Investing in early years provision and education is one of the best ways to secure a successful economy and tackle the root cause of many social problems. A stable and supportive environment during the first few years of life has a crucial impact on people’s life chances, so good quality early years education can be an engine of social mobility. I pay the warmest of tributes to people working in early years in my constituency, in settings such as Bright Little Stars Nursery on Leicester Road, Alonim Kindergarten at the North London Reform Synagogue, and the three maintained nursery schools run by the Barnet Early Years Alliance.
As we have heard, the pandemic has highlighted that childcare and nursery providers form a crucial part of our infrastructure. Without these dedicated individuals, our public services and our economy would grind to a halt, because essential workers would be at home minding
the kids. I welcome the around £3.6 billion a year that the Government are devoting to childcare and early years, and I believe that that does not include the further support that many parents receive through the universal credit system.
The petitioners, however, have a valid point. At a recent street surgery, a constituent told me that almost the whole of his wife’s salary as a teacher was being spent on childcare. I, too, would welcome the review that the petition asks for, and appeal for a simpler system of Government support that helps parents, family budgets and providers right across the PVI—private, voluntary and independent—and maintained nursery sectors.

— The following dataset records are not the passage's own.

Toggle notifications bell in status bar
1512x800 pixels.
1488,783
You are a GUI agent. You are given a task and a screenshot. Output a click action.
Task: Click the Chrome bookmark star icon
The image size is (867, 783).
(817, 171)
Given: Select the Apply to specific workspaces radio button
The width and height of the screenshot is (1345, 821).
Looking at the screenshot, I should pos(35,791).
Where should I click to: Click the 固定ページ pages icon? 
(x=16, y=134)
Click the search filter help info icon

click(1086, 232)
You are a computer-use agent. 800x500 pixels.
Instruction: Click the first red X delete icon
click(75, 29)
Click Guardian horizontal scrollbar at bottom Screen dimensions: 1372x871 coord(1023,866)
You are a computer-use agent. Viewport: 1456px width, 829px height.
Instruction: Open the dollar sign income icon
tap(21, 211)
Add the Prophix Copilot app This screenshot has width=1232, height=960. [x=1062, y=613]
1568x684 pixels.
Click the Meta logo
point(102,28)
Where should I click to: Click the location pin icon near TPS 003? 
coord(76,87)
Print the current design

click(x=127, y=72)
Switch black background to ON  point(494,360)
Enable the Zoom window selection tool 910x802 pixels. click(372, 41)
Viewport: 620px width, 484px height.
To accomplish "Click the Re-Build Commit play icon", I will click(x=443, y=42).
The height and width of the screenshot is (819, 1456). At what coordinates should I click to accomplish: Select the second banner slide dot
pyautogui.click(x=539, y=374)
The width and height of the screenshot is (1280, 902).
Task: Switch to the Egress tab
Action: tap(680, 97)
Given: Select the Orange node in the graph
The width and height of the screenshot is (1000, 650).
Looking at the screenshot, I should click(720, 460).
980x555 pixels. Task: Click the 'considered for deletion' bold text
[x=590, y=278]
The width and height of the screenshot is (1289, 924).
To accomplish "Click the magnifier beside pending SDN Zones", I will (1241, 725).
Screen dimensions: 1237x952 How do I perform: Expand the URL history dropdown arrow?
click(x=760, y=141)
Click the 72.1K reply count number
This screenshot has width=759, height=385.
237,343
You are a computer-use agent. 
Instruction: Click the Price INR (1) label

The most urgent financial issue that needs to be resolved is funding for maintained nursery schools, such as those run by BEYA in my constituency. They have excellent results, particularly with children from disadvantaged backgrounds and those with special educational needs or disabilities. As I have highlighted many times in Parliament, and recently in a meeting with the Chancellor of the Exchequer, time is running out for those great schools. They lost out when the funding formula was changed in 2017, and ever since much of the sector has been just about kept afloat by £60 million in supplementary funding. If those schools are to continue their vital work, they need a stable, long-term financial settlement, which they were promised in 2016-17. That would see them take on a new role as system leaders and centres of excellence for the local area. Most urgently of all, maintained nursery schools in Barnet need a share of the supplementary funding, which they have been denied up to now. Without it, their future looks bleak and uncertain.
I ask the Minister to take action to save maintained nursery schools and to take action in response to the petition. If the Government are to realise their ambition to level up the country, and if they are to make further progress on gender equality and tackle the health inequalities exposed by the pandemic, it is essential to get childcare and early years provision right and to give the sector the support it needs.